In this vignette, I will introduce you to the main features of the
ldt
package for dealing with Vector Autoregressive
Regression models. I will demonstrate how to perform common tasks such
as estimating a VARMA model and making predictions with it. I will also
discuss model uncertainty and how to define a VARMA model set and
automatically search for the best models within this set. Additionally,
we will explore the use of Principal Component Analysis as an
alternative approach when dealing with a large number of potential
endogenous or exogenous variables.
One of the main ideas behind ldt
is to minimize user
discretion. An analysis in ldt
is generally based on a
dataset and a set of rules that convert this dataset into a list of
potential regressors and/or predictors. This rule-based approach to
selecting data not only avoids discretion but is also expected due to
the word “automatically” used in the previous paragraph.

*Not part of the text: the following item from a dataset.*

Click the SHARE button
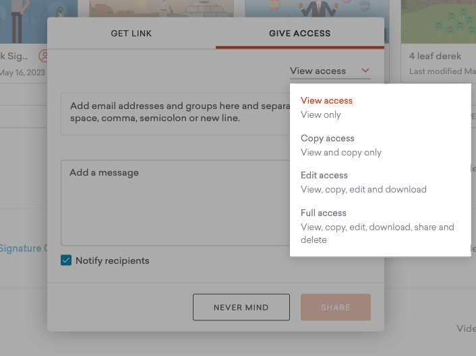The image size is (476, 356). coord(335,308)
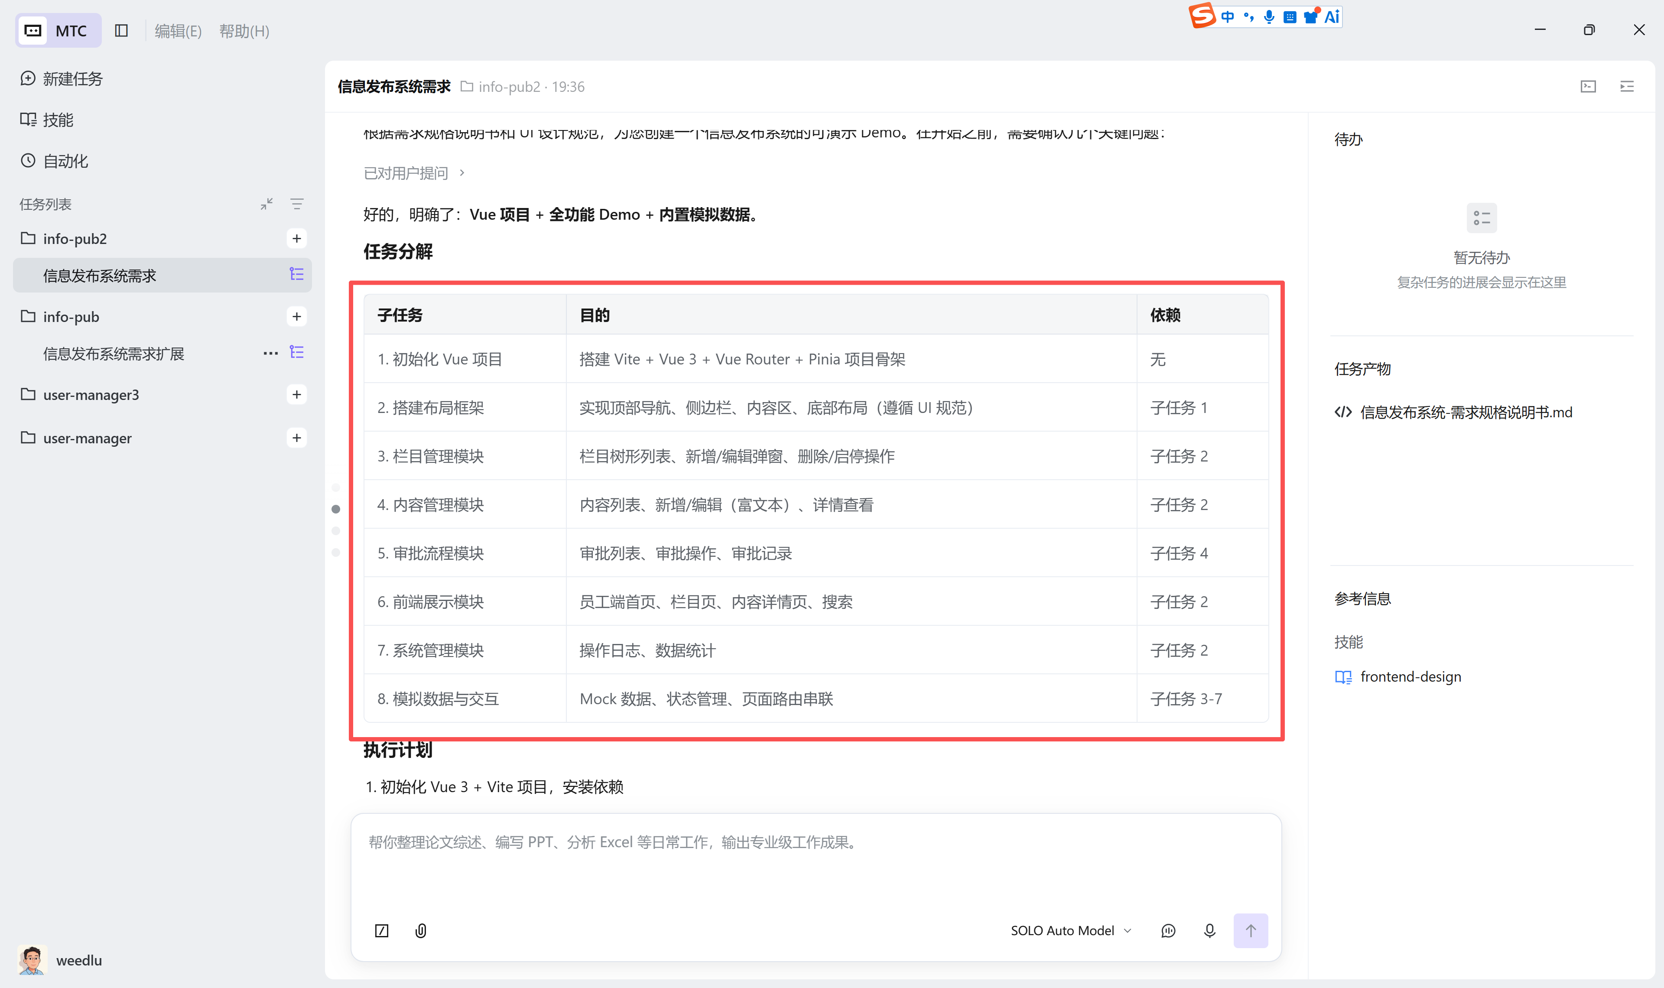Add a new task in info-pub2
This screenshot has width=1664, height=988.
coord(297,238)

In this example, I will create an artificial dataset with relevant and irrelevant endogenous variables and some exogenous variables. The data is a sample from a known VARMA model. While we can discuss how well the estimation process can find the true parameters, this is not the main goal here. Instead, I will focus on explaining how to estimate, search, predict, and report results.
Let’s get started!
Let’s assume that we know the structure of the system and simulate data from a known VARMA model. The following command generates a sample from such a system of equations:
numObs <- 100
numHorizon <- 10
startDate <- f.yearly(1900)
numEndo <- 2L
numExo <- 3L
numAr <- 2L
numMa <- 1L
d <- 1
sample <- sim.varma(numEndo, numAr, numMa,
numExo, numObs, 10, TRUE, d,
startFrequency = startDate)
The parameters of the system are included in the output of the
sim.varma
function. This system has numEndo
endogenous variables determined by an intercept, 2 exogenous
variable(s), and the dynamics of the system. The sample size is 100. All
coefficients of the model are generated randomly and are listed in the
output sample
. The MA coefficients are diagonal and this is
related to identification issues in VARMA models. The parameter
d
shows that data is integrated. There is a
numHorizon
value that determines the prediction horizon. We
use the f.yearly
function from the tdata
package and assume that our data is yearly.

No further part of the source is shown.